Dell'alleanza tra tempi e luoghi lontani: monumento meticcio e porta magica tra
identità diverse. Quel che a Cesare Brandi pareva una compromissione
inaccettabile («gotico su impianto romanico, ma purtroppo a causa di
rifacimenti e restauri, e restauri di restauri, è ridotto a parere tutto
falso») sembra a noi una geografia di cicatrici che ce lo fa più caro, più
simile a noi tutti: gli umani. E non è forse questa connessione sentimentale,
in fondo, a tenere i monumenti in vita? E poi lo stesso Brandi concedeva: «Nel
Duomo di Cosenza c'è un monumento, più che singolare, assolutamente unico in
Italia: quello a Isabella d'Aragona, moglie di re Filippo l'Ardito, che
tornando dall'Oriente morì a Cosenza. Era il 1271 e alla sovrana, probabilmente
a cura degli Angioini di Napoli, fu fatto erigere il monumento sepolcrale: e
regina di Francia Isabella, francesi gli Angioini, non meraviglia che lo
scultore fosse francese». Ecco la folgorazione: un caso crudele volle che
quella giovane sovrana incinta, nata in Spagna e regina di Francia, morisse
cadendo da cavallo proprio lì, a Cosenza. E lì fosse sepolta, finché il marito
non riuscì a riportarne il corpo tra le arche reali francesi. Ma la tomba no,
quella è restata: francese non solo nella funzione, ma nella fattura e dunque
nello stile. Contaminazione felice e feconda di un tempo più capace del nostro
di abbattere frontiere e mescolare storie. Un'opera meravigliosa, continuava
Brandi: «Questa scultura unica merita un viaggio a Cosenza: perché l'aerea
trasparenza di questa pietra, più modellata che scolpita, si indurisce per la
fotografia, non sopporta le ombre secche: esige questo crepuscolo, la luce
filtrata da quella ipotetica grisaglia che sta dietro le figure e che diffonde
sulle figure l'impalpabile grigio, lunare e velato, che è solo francese».
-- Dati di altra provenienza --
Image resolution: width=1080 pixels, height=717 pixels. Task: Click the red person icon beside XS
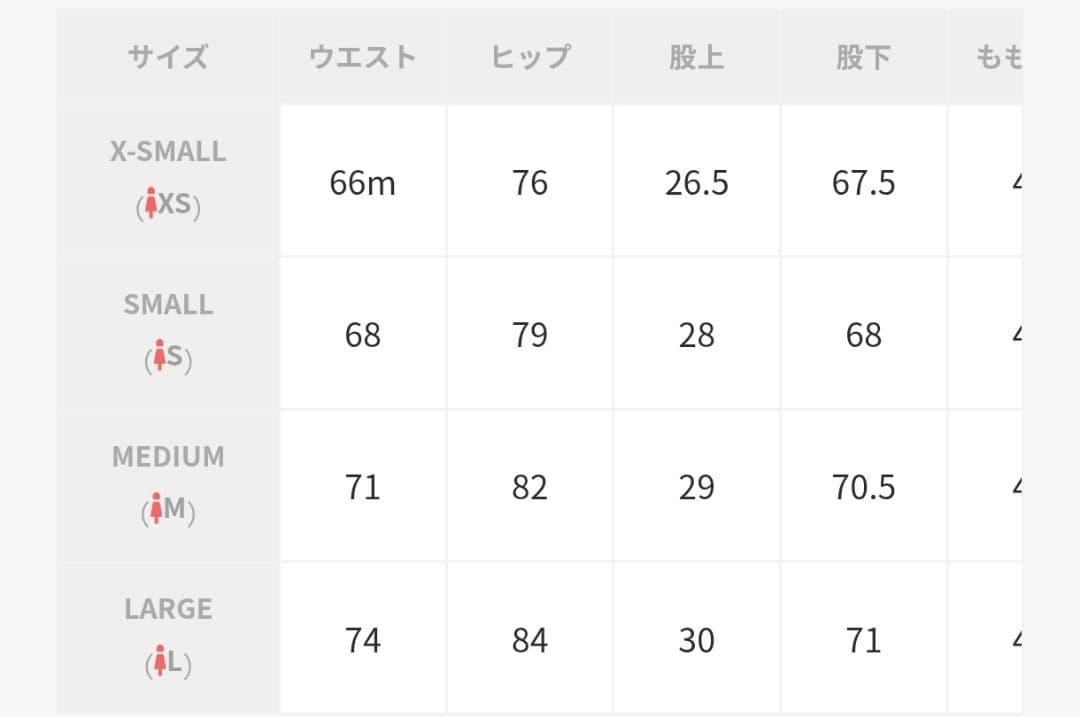pos(151,205)
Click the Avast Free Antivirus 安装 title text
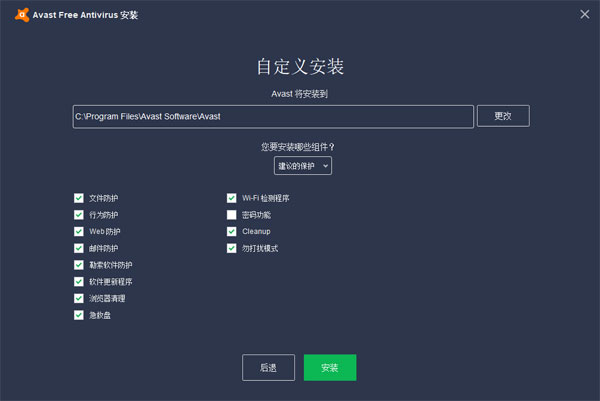Screen dimensions: 600x401 click(87, 15)
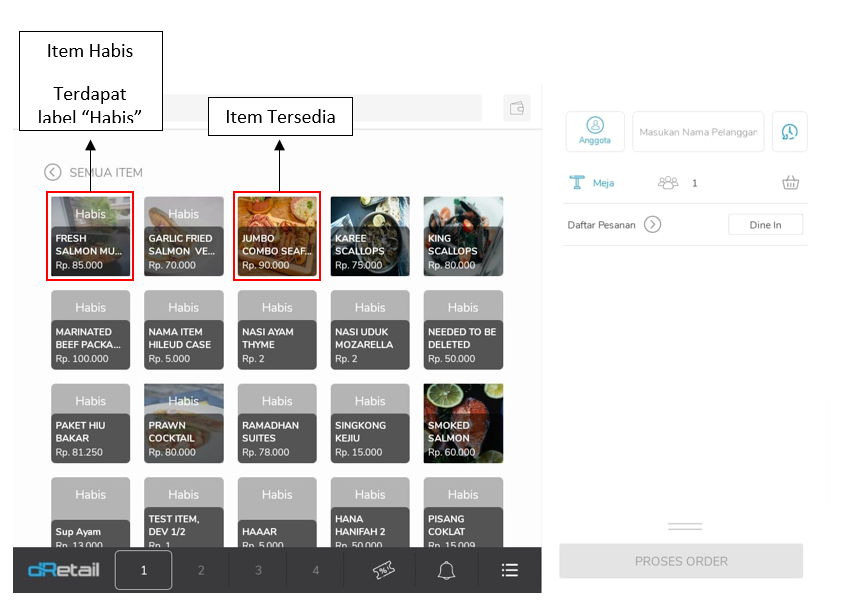
Task: Open the discount voucher ticket icon
Action: tap(382, 570)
Andare a Cosenza per conoscere Isabella, sì: per vedere questo pezzo di ile de
France trapiantato all'estremo sud della Penisola. Vedere con i nostri occhi:
andando con i nostri corpi vivi incontro a quei corpi di pietra. Chi usa
l'arte, la cultura, l'identità come altrettante clave contro gli incroci, i
mescolamenti, le ibridazioni tra popoli e storie: ebbene, non sa cosa siano.
Quanta luce si perde dividendo, classificando e separando ciò che è intrecciato
così strettamente da non esistere da solo. Come ci insegna questa luce francese
che illumina Cosenza da più di sette secoli.
“
Storie di
Calabria” 2.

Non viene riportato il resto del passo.